Maher did not say whether there were other vaccination campaigns in Deir al-Zor during 2012 but confirmed that there was one in October this year, around the same time that polio cases were found in Deir al-Zor.
Asked if he thought leaving a gap in the 2012 campaign allowed polio to take hold in Deir al Zor, Maher said: "There are unimmunized kids all over Syria."
"I have no information that that particular area was higher risk than anywhere else given the general deterioration of immunization rates during the conflict."
He said polio vaccination coverage had dropped across Syria from more than 90 percent in 2010 to below 70 percent in 2012.
United Nations humanitarian agencies work in Syria with the permission of the Syrian government, which has blocked aid convoys to some areas of the country. Opposition fighters and clashes have also hampered access for aid work.

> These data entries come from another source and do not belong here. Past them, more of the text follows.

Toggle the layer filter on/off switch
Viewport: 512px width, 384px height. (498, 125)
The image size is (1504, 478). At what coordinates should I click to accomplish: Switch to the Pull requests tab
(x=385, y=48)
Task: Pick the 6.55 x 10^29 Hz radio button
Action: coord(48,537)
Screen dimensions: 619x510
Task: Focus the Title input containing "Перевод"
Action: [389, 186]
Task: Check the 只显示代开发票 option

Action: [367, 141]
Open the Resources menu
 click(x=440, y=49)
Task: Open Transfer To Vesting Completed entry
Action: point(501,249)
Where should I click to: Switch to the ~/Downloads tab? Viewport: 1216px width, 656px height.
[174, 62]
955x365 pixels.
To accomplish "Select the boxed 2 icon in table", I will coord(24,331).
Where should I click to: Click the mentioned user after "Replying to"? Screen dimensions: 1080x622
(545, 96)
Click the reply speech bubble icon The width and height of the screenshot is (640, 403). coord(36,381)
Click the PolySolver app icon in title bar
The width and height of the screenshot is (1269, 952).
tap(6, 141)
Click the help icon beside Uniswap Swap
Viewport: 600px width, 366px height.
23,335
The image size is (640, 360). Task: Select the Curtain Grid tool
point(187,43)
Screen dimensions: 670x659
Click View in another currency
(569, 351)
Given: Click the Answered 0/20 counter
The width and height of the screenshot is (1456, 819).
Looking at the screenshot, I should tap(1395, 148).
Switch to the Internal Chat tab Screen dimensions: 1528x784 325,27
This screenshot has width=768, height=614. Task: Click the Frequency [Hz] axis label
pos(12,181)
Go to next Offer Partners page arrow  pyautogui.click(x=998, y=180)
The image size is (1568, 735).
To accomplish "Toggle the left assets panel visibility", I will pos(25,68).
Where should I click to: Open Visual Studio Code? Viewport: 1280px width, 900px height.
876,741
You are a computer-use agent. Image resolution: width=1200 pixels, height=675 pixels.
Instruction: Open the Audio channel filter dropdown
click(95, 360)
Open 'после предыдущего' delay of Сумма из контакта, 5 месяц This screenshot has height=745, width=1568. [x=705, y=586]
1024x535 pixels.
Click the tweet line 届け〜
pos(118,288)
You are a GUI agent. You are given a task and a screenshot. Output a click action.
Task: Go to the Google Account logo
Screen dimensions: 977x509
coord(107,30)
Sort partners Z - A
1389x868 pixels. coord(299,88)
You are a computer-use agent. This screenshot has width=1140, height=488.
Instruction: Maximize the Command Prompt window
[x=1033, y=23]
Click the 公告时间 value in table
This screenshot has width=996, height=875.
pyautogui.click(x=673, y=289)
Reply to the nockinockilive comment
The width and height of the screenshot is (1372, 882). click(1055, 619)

Despite dramatic progress many parts of the world thanks to a 25-year-old campaign to eradicate the disease, Polio is still endemic in Pakistan, Afghanistan and Nigeria.
There is no cure and it can only be prevented through immunization, usually three doses. The WHO's long-standing and repeated warning on the disease is that as long as any child remains infected, children everywhere are at risk.
"Questions remain as to why WHO did not better prepare for this, given their own recognition about the risk of outbreaks," said Coutts, whose colleague Dr Fouad Fouad shares his concern.
The WHO says the largest-ever immunization response in the Middle East is under way, aiming to vaccinate more than 23 million children against polio in Syria and neighboring countries.
"Inside Syria, the campaign aims to reach 2.2 million children, including those who live in contested areas and those who were missed in an earlier campaign. Many children in Syria remain inaccessible, particularly those trapped in sealed off areas or living in areas where conflict is ongoing," it said.
The WHO says almost 2 million children in Syria have already been vaccinated, including 600,000 in contested areas of the country, in the first of several rounds.
Coutts says public health professionals in the region are concerned that this response is "too little too late and is exposing a deeper failure of regional health agencies and systems to respond to a very predictable health crisis".